Fotia Ltd

Fotia Ltd

Working with Partitioned Views

Now that we have our partitioned view created, let's add some data:

-- Create some data for the view
-- Note that here are we inserting into the *view* and
-- not the underlying tables.
declare @i int;
set @i = -100;
while @i < 100 begin
    insert dbo.PartView
        (partition, someData, filler)
    values
        (@i, rand(), replicate('*', 100));

    set @i = @i + 1;
end
go

Here we have a loop that will insert 200 rows into the partitioned view. Note that nowhere in the script are we specifying any information about the base tables. We are just treating the view as a table. Let's have a look at the net effect:

select count(*) as NumberOfRows, min(partition) as MinPartition, max(partition) as MaxPartition
from dbo.TablePos;
go
NumberOfRows MinPartition MaxPartition
------------ ------------ ------------
100 0 99

select count(*) as NumberOfRows, min(Partition) as MinPartition, max(Partition) as MaxPartition
from dbo.TableNeg;
go
NumberOfRows MinPartition MaxPartition
------------ ------------ ------------
100 -100 -1

As you can see, all of the rows with a Partition value of 0 to 99 are in TablePos, -100 to -1 are in TableNeg. To see how the magic is happening have a look at the execution plan of a single insert:

Partitioned View Insert

The highlighted Compute Scalar step is evaluating the check constraint on the base tables. SQL Server has read and understood the partitioning of the underlying tables. The Ptn1018 expression will be 0 if the insert is destined for TablePos, 1 if the target is TableNeg and NULL if it neither (the following Assert step will raise an error if the value for Partition is outside the allowable constraints).

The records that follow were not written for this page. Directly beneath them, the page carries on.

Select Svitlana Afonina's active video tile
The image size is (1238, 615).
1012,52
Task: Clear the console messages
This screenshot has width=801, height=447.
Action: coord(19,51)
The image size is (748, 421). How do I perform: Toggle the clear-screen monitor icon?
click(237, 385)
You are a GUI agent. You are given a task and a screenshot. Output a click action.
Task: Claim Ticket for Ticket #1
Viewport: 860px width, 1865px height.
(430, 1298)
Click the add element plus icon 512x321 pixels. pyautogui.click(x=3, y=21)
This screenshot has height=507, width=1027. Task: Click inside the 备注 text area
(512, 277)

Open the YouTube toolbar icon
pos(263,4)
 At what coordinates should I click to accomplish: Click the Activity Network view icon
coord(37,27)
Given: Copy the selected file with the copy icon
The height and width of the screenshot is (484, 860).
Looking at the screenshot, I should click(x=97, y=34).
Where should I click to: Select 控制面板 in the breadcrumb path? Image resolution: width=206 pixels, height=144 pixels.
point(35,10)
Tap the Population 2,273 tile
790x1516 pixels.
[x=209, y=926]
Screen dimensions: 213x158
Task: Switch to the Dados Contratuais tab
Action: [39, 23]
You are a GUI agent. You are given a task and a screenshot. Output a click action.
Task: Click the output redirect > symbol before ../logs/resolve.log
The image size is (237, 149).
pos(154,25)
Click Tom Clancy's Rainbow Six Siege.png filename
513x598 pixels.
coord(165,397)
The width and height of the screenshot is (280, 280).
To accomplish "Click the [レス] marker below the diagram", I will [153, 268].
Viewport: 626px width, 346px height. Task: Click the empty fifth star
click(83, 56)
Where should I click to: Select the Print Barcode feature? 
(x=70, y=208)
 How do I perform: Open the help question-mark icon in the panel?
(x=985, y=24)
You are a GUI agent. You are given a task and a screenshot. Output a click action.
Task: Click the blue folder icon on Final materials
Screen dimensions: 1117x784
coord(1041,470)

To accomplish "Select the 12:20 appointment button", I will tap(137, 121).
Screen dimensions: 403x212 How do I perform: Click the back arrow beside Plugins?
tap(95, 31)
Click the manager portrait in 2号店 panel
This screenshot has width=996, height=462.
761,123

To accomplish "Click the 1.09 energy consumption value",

This evaluation is then used to control which steps of the remaining execution plan are executed. It is easy to be mislead into thinking that because there are two Clustered Index Insert statements, SQL is touching both base tables. However, have a closer look at the Number of executes for each insert. It is 1 for the insert into TablePos and 0 for TableNeg. Essentially SQL Server has ‘short circuited' the execution plan at runtime. It has only executed the insert into the base table whose check constraints will accept the insert.

This has a number of advantages. Firstly it means that SQL can re-use the same execution plan irrespective of the data being inserted. It will dynamically adjust the plan at runtime to the actual data being acted on. This is especially good for distributed partitioned views as it means SQL will only reach out to the linked server hosting the required data. It will not waste costly network roundtrips to the SQL Servers that it knows do not fall within the check constraints defined in their hosted base tables. Therefore the same execution plan can be cached and re-used, knowing that the optimizer will only execute the portions relevant to each execution context.

Let's see what a select from the partitioned view looks like:

-- Select from partitioned view.
declare @partition int
set @partition = 11;

select partition, someData
from dbo.PartView
where partition = @partition;
go

This SELECT statement produces the following execution plan:

Partitioned View Select

I used a parameter instead of a hard-coded value for the WHERE clause as I wanted to demonstrate what happens in stored procedures. Using a hard-coded value will cause SQL to create a plan that only access the base table, totally short-circuiting the partitioned view. However, we rarely use hard-coding in real-world applications. We create stored procedures that use parameters. Using a parameter will cause SQL to generate a plan that can be re-used irrespective of the value used for the Partition value in the WHERE clause.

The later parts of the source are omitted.